=== What the exercise asks ===
Rewrite the entries below with "GUI agent" renamed to "interface agent" wherever it appears, leaving everything else unchanged.

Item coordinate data

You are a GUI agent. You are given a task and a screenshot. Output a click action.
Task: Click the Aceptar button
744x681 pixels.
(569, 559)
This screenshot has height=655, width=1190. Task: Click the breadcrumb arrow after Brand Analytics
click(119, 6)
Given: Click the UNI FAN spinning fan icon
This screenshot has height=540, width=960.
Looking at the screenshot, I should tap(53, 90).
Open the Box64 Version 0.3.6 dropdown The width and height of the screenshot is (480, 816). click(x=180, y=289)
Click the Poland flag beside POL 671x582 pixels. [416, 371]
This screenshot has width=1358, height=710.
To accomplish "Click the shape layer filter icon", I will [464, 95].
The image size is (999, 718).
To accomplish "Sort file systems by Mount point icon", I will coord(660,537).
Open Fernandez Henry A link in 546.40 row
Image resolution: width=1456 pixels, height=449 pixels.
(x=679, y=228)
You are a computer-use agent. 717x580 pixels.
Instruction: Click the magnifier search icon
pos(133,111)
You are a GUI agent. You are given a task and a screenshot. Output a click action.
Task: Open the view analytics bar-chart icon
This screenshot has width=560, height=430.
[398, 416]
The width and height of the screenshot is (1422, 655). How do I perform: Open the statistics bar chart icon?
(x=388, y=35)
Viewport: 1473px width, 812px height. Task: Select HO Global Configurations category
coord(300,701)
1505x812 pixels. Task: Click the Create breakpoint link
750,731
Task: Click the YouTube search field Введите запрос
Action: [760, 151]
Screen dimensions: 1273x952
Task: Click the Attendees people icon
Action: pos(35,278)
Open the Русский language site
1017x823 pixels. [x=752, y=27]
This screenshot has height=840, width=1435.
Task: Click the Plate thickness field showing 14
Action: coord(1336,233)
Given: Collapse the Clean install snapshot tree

=== The response ===
You are a interface agent. You are given a task and a screenshot. Output a click action.
Task: Click the Aceptar button
744x681 pixels.
(569, 559)
This screenshot has height=655, width=1190. Task: Click the breadcrumb arrow after Brand Analytics
click(119, 6)
Given: Click the UNI FAN spinning fan icon
This screenshot has height=540, width=960.
Looking at the screenshot, I should tap(53, 90).
Open the Box64 Version 0.3.6 dropdown The width and height of the screenshot is (480, 816). click(x=180, y=289)
Click the Poland flag beside POL 671x582 pixels. [416, 371]
This screenshot has width=1358, height=710.
To accomplish "Click the shape layer filter icon", I will [464, 95].
The image size is (999, 718).
To accomplish "Sort file systems by Mount point icon", I will coord(660,537).
Open Fernandez Henry A link in 546.40 row
Image resolution: width=1456 pixels, height=449 pixels.
(x=679, y=228)
You are a computer-use agent. 717x580 pixels.
Instruction: Click the magnifier search icon
pos(133,111)
You are a interface agent. You are given a task and a screenshot. Output a click action.
Task: Open the view analytics bar-chart icon
This screenshot has width=560, height=430.
[398, 416]
The width and height of the screenshot is (1422, 655). How do I perform: Open the statistics bar chart icon?
(x=388, y=35)
Viewport: 1473px width, 812px height. Task: Select HO Global Configurations category
coord(300,701)
1505x812 pixels. Task: Click the Create breakpoint link
750,731
Task: Click the YouTube search field Введите запрос
Action: [760, 151]
Screen dimensions: 1273x952
Task: Click the Attendees people icon
Action: pos(35,278)
Open the Русский language site
1017x823 pixels. [x=752, y=27]
This screenshot has height=840, width=1435.
Task: Click the Plate thickness field showing 14
Action: coord(1336,233)
Given: Collapse the Clean install snapshot tree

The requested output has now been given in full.